The phyDat object is remarkably similar to the DNAbin object - this isn’t too surprising, since the same team wrote both ape and phangorn.

R BASICS

If you are pausing your R environment on AnVIL (or have not closed an R session), you may still have all the objects you created previously still available. To check this, you can use the list command.

ls()

R will print all the objects that are still stored in the workspace. If you see your aligned DNAbin object (which can also bee seen in the Environment tab in the upper right box of RStudio), you can directly convert it to a phyDat object instead of loading the fasta file first.

13.2 Choosing a substitution model

phangorn can test our data against 24 different substitution models to determine which is the best fit. We first have to create a “guide” tree. (In future releases of phangorn creating this tree won’t be necessary, but for now it doesn’t take much extra time to create a tree.)
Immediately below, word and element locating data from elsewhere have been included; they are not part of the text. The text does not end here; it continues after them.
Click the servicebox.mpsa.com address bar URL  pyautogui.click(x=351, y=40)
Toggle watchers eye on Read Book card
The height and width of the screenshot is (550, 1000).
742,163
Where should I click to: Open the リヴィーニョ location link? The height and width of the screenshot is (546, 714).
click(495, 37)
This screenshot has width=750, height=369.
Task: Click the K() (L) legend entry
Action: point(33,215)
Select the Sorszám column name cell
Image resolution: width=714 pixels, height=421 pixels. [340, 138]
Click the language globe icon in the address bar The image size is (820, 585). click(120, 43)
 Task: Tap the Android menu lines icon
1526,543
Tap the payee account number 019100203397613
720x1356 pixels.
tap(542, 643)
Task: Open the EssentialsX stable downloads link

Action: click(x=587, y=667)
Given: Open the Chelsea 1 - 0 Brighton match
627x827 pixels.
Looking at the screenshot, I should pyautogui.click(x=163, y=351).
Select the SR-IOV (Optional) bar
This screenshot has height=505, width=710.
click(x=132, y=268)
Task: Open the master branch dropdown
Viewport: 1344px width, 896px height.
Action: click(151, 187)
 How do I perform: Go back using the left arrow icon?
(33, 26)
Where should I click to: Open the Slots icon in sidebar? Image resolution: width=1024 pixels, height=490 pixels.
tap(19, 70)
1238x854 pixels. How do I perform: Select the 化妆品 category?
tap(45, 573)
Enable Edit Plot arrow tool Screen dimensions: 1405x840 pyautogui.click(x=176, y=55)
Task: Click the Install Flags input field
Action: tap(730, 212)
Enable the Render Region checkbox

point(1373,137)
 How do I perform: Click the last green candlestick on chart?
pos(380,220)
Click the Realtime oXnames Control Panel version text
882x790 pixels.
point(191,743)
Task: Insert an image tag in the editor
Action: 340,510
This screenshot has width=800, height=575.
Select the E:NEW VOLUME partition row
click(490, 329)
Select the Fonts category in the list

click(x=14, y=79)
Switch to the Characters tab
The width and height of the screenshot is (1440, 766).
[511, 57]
dist.matrix <- dist.dna(grass.align)

dist.matrix

##              JX915632 EF105403.1 DQ073553.1 FJ481575.1 EF204545.1 AJ314771.1
## EF105403.1 0.01221062                                                       
## DQ073553.1 0.01219682 0.00973376                                            
## FJ481575.1 0.04758637 0.05285651 0.05546604                                 
## EF204545.1 0.05963432 0.06233338 0.06498304 0.05007086                      
## AJ314771.1 0.08255861 0.08255861 0.08248480 0.09450600 0.09638394           
## FJ481569.1 0.06970732 0.07241003 0.07372738 0.08309250 0.09702098 0.11833578
## DQ073533.1 0.09773107 0.09630046 0.09764817 0.11151055 0.11461596 0.14259807
## AY804128.1 0.07268933 0.08095398 0.07950470 0.08464979 0.10731656 0.12910195
## AY303125.2 0.13551646 0.13398741 0.13386896 0.15627157 0.16453062 0.17201317
## KF887414.1 0.10204765 0.10349483 0.10340362 0.11297040 0.13258196 0.14259807
## D82941.1   0.21452588 0.22149463 0.21782031 0.22708927 0.24902239 0.25144294
## JX276655.1 0.20798301 0.21661880 0.21297096 0.22392751 0.23671033 0.24274355
##            FJ481569.1 DQ073533.1 AY804128.1 AY303125.2 KF887414.1   D82941.1
## EF105403.1                                                                  
## DQ073553.1                                                                  
## FJ481575.1                                                                  
## EF204545.1                                                                  
## AJ314771.1                                                                  
## FJ481569.1                                                                  
## DQ073533.1 0.11388614                                                       
## AY804128.1 0.08065836 0.13011175                                            
## AY303125.2 0.14786836 0.11333554 0.16513852                                 
## KF887414.1 0.10968116 0.11385297 0.13050488 0.11776689                      
## D82941.1   0.22628374 0.23078837 0.23717769 0.25882315 0.23332142           
## JX276655.1 0.21794455 0.24374554 0.24113161 0.25554132 0.22798329 0.11452388

str(dist.matrix)

##  'dist' num [1:78] 0.0122 0.0122 0.0476 0.0596 0.0826 ...
##  - attr(*, "Size")= int 13
##  - attr(*, "Labels")= chr [1:13] "JX915632" "EF105403.1" "DQ073553.1" "FJ481575.1" ...
##  - attr(*, "Upper")= logi FALSE
##  - attr(*, "Diag")= logi FALSE
##  - attr(*, "call")= language dist.dna(x = grass.align)
##  - attr(*, "method")= chr "K80"

The distance matrix stores all the distances in the lower half of the table to save space. This particular matrix used the K80 model (also known as the K2P model) to calculate the distances. When we use the str(dist.matrix) command, we can see the model used stored in the method attribute.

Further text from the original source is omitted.